État d’urgence : deux employés musulmans licenciés pour des “prétextes fallacieux”

Etat d’urgence : le maccarthysme à la française ou la chasse aux musulmans | Communiqué du CRI

La Coordination contre le Racisme et l’Islamophobie (CRI) dénonce les dérives liées à ce qu’il est convenu d’appeler l’islamophobie d’Etat.

Notre association a été sollicitée par deux citoyens victimes de la chasse aux sorcières entamée bien avant le 13 Novembre 2015  et qui s’est amplifiée après cette date dramatique, ce qui confirme, si besoin, que la chasse aux musulmans est ouverte et certains en profitent pour «  faire leur carton ».

Le premier cas concerne un enseignant Mr Sadok H. suspendu de ses fonctions d’enseignant de langue et culture d’origine depuis Juin 2013 sous le prétexte fallacieux qu’il aurait effectué un discours religieux en arabe lors d’une manifestation. Ce monsieur qui exerce consciencieusement son métier depuis 1990 n’a jamais été sanctionné ou subi la moindre remarque sur son professionnalisme ou ses compétences. En plus d’avoir perdu son emploi Mr Sadok a été exclu du logement de fonction qu’il occupait depuis plusieurs années.

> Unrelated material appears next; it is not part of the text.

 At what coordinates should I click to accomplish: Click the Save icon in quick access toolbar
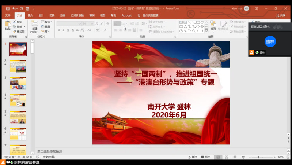pos(8,8)
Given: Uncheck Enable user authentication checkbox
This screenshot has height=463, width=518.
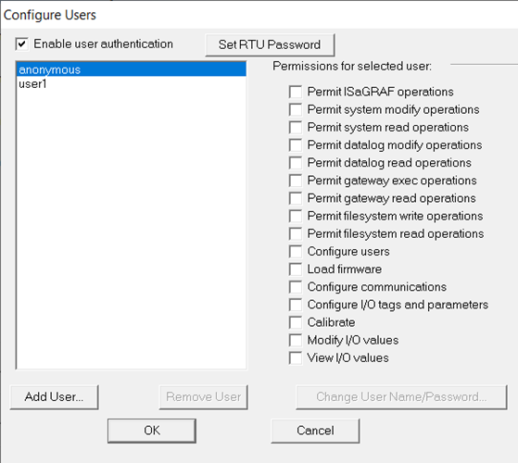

Nous exigeons avec le syndicat SUD éducation qui soutient Mr Sadok , la réintégration de cet enseignant et l’arrêt immédiat des injustices que lui fait subir le Ministère de l’Education Nationale à travers son DASEN des Bouches du Rhône.

Le deuxième cas concerne Mr H. conseiller en insertion socio-professionnelle depuis 2009 qui a subi un licenciement abusif et scandaleux de la part de la Mission Locale qui l’employait suite à des pressions politiques de la part de la Mairie de Salon de Provence proche de Monsieur Estrosi.

Mr H. a eu le malheur de critiquer  sur son compte Facebook les positions du parti Les Républicains et du Front national durant la campagne électorale pour les Régionales, et il  a exprimé sa position de musulman contre le terrorisme en s’appuyant sur des Versets du Coran.

Mr H s’est exprimé en tant que citoyen et en dehors de ses horaires de travail, mais ceci n’est pas pris en compte par son employeur qui a voulu le sanctionner au nom de la laïcité et de l’état d’urgence !

CRI a saisi le député Patrick MENNUCCI membre de la Commission parlementaire du contrôle de l’état d’urgence afin de mettre fin à ces abus inacceptables qui cachent une islamophobie évidente et une atteinte aux droits fondamentaux de Mr H.

CRI exige la réintégration, dans leur emploi,  de ces deux citoyens victimes de l’arbitraire des pouvoirs publics et d’acteurs politiques qui ont des pratiques féodales indignes de la République.